Customers of SFSH suggest that one of the future threats for the institution would be decrease in the number of patients requesting all-year chronic care. Disturbed by the lack of personnel and inadequate safety conditions, families would choose other mental health hospitals for their relatives. Another threat relates to the increased readmission rate due to the lower quality of healthcare provided. Staff of the hospital outlines the possibility of some of the patients escaping the facilities as the key threat to the safety of the local community, as some of the individuals hospitalized are potentially dangerous without medical assistance.
Plan for Improvement
This quality management plan will focus on the issue of nursing shortage, providing several steps to improve the current state in SFSH. As suggested by Van den Oetelaar, Van Stel, Van Rhenen, Stellato, and Grolman (2016), there are two ways to cope with understaffing: through attracting additional talent or through changing the dynamics within the existing personnel. Both perspectives will be applied in the improvement plan with the sheer opportunity of balancing the workload.
Attracting Additional Talent
First, the hospital should address the existing safety issues in the wards and nursery stations by increasing precautions and putting more restrictions on the freedom of movement for highly dangerous patients. Second, managers should allow scheduling flexibility to reduce stress levels and increase the level of satisfaction in the nursing personnel. Third, the organization should also promote career development and engage more actively in the recruitment process of the local medical schools. Finally, staff should be given time and place to communicate their ideas freely with the supervisors to develop an updated bonus system, encouraging more productivity and efficiency.

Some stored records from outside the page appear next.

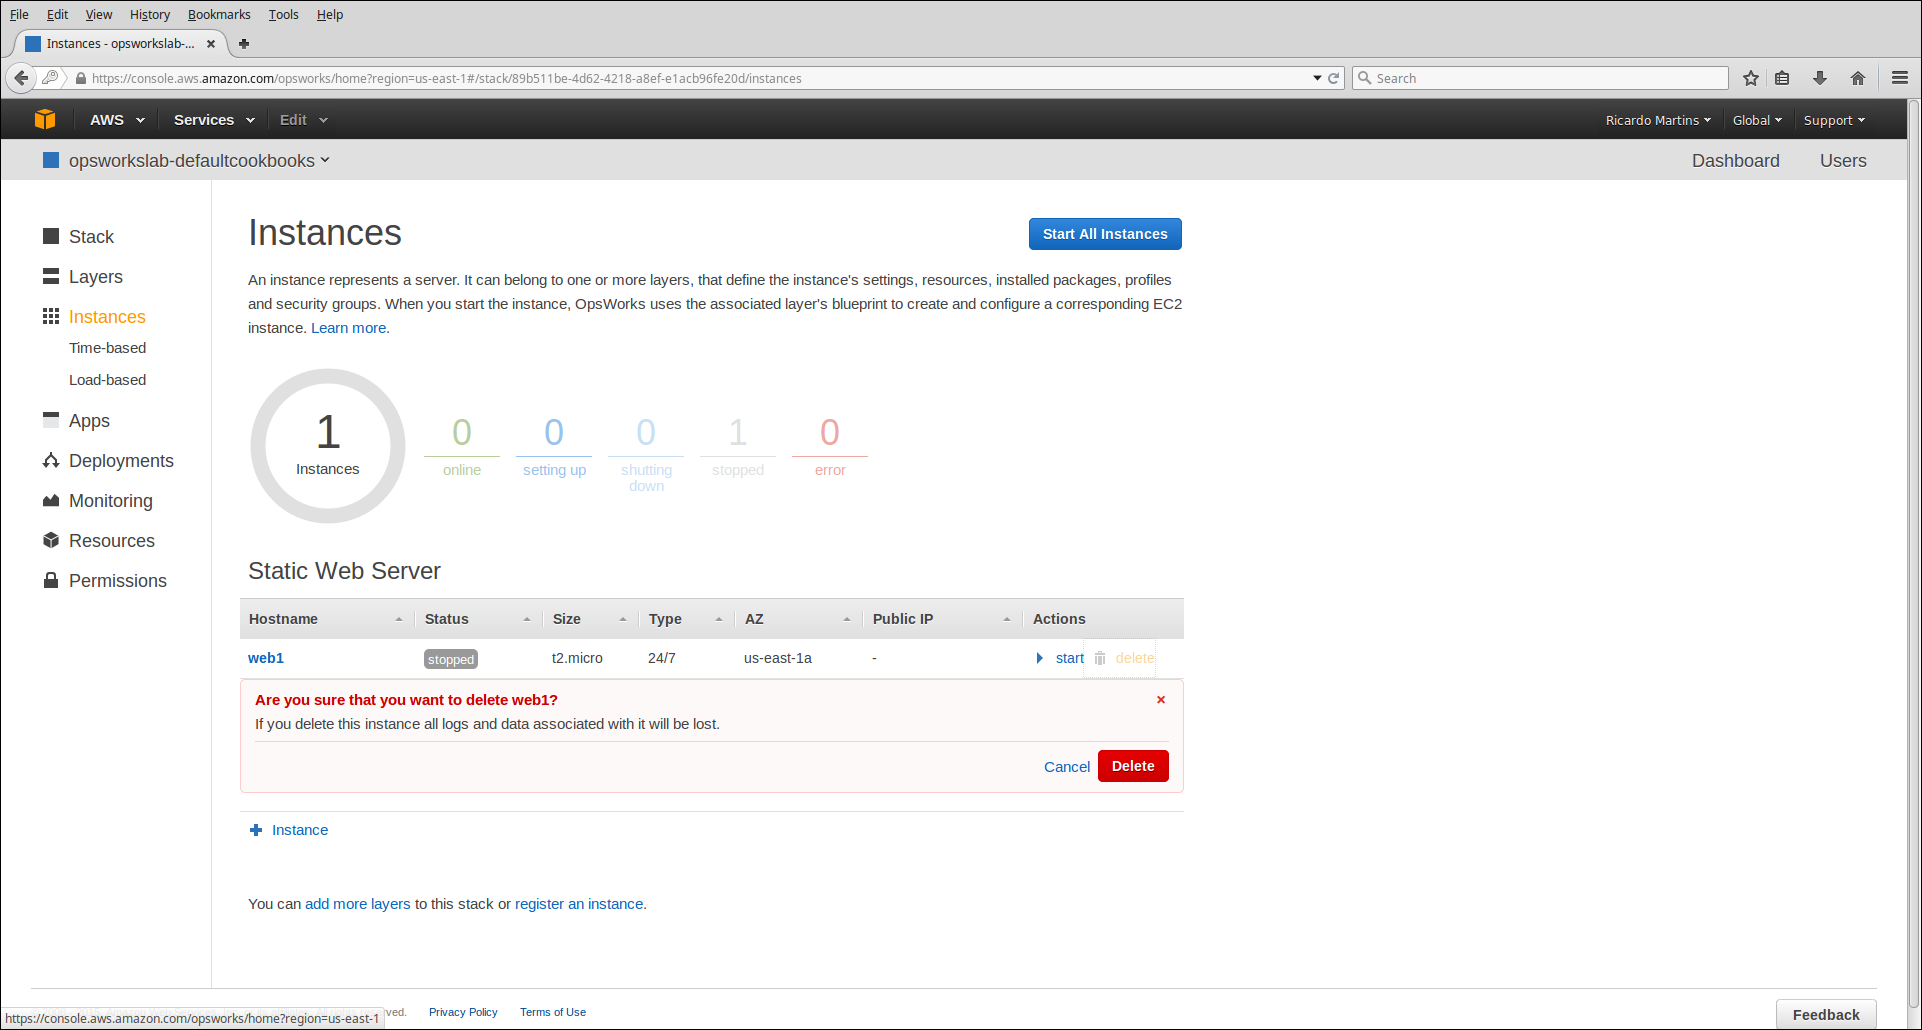1922x1030 pixels.
Task: Open Layers via its sidebar icon
Action: pos(51,276)
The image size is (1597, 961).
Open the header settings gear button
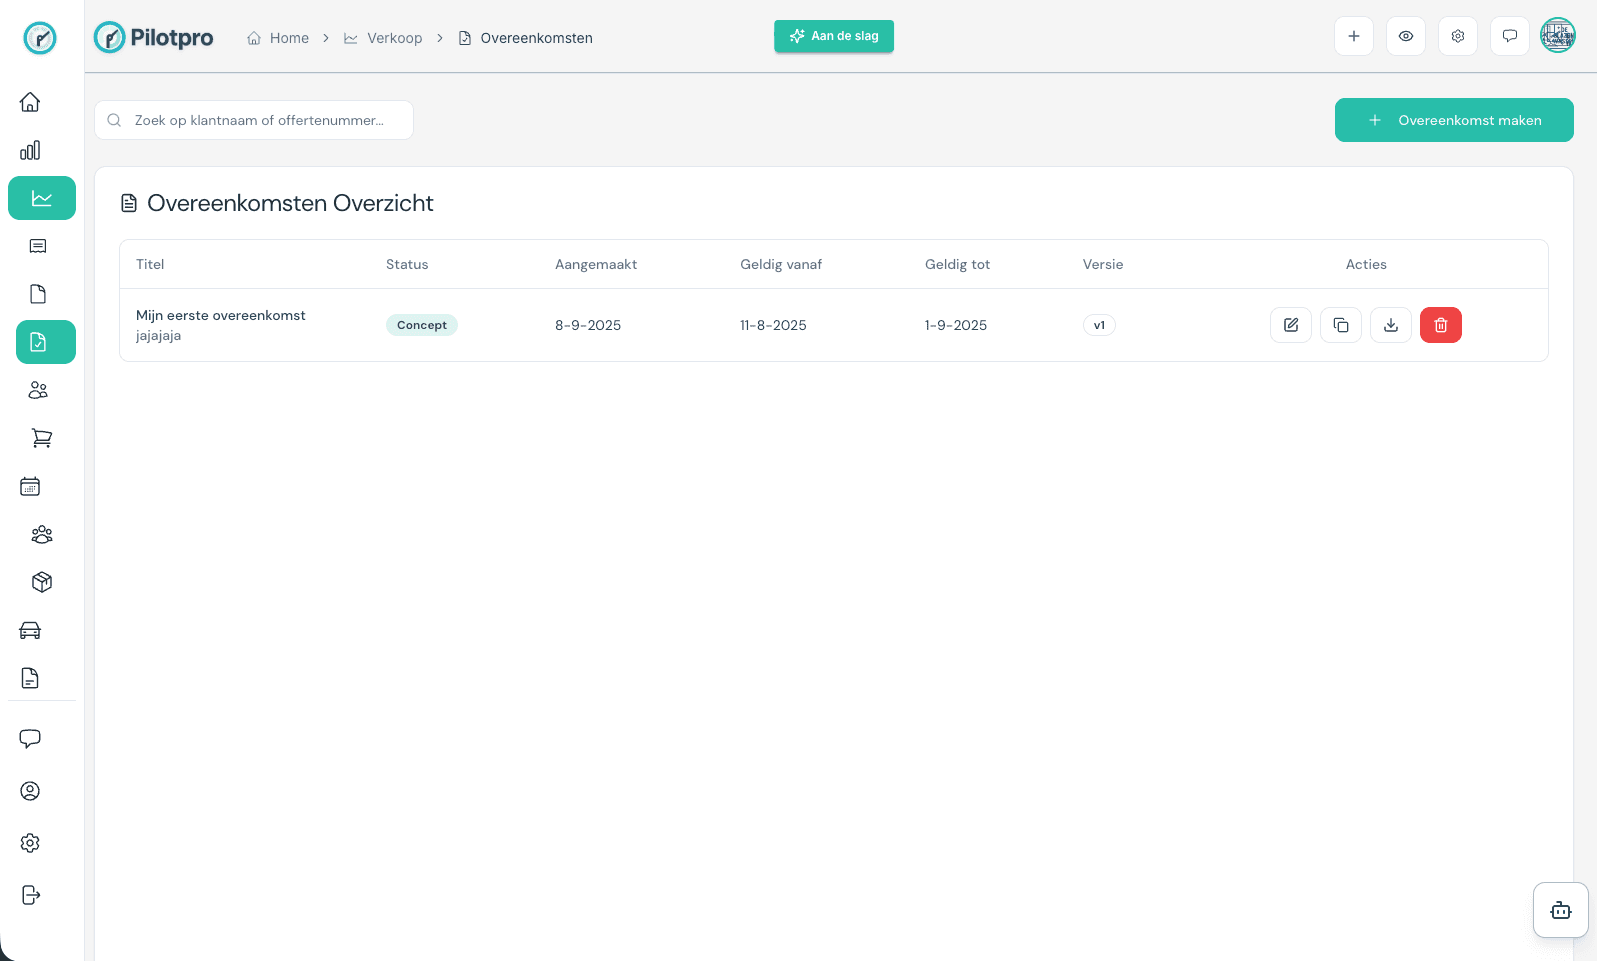[x=1457, y=36]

Changing the Dynamics Within the Existing Personnel
With the nursing shortage as a global trend in the US healthcare industry, more attention should be given to the reorganization of the dynamics within the existing personnel. First, managers should prioritize the assignments between the subordinates in response to their workload. Second, SFSH should continue developing the OneCare program, integrating the significance of teamwork and effective communication. Third, in times of stress, healthcare practitioners should be provided with free counseling sessions to increase staff retention rate and promote better working atmosphere.
Comprehensive quality assessment is one of the essential components of the healthcare organization’s growth. In the context of SFSH, this plan carefully evaluates the institution’s background, services, environment, and setting, taking into account voices of customers, healthcare providers, and managers. With the staff shortage as a central problem, the plan for improvement suggests two ways of overcoming the understaffing issue: attracting additional talent and changing the dynamics within the existing personnel.
Careers. (2020). Web.
OneCare. (2020). Web.
Seppänen, A., Törmänen, I., Shaw, C., & Kennedy, H. G. (2018). Modern forensic psychiatric hospital design: Clinical, legal and structural aspects. International Journal of Mental Health Systems, 12(1), 1-12. Web.
Services. (2020). Web.
South Florida State Hospital. (2020). Web.
Van den Oetelaar, W. F., Van Stel, H. F., Van Rhenen, W., Stellato, R. K., & Grolman, W. (2016). Balancing nurses’ workload in hospital wards: Study protocol of developing a method to manage workload. BMJ Open, 6(11), 1-22. Web.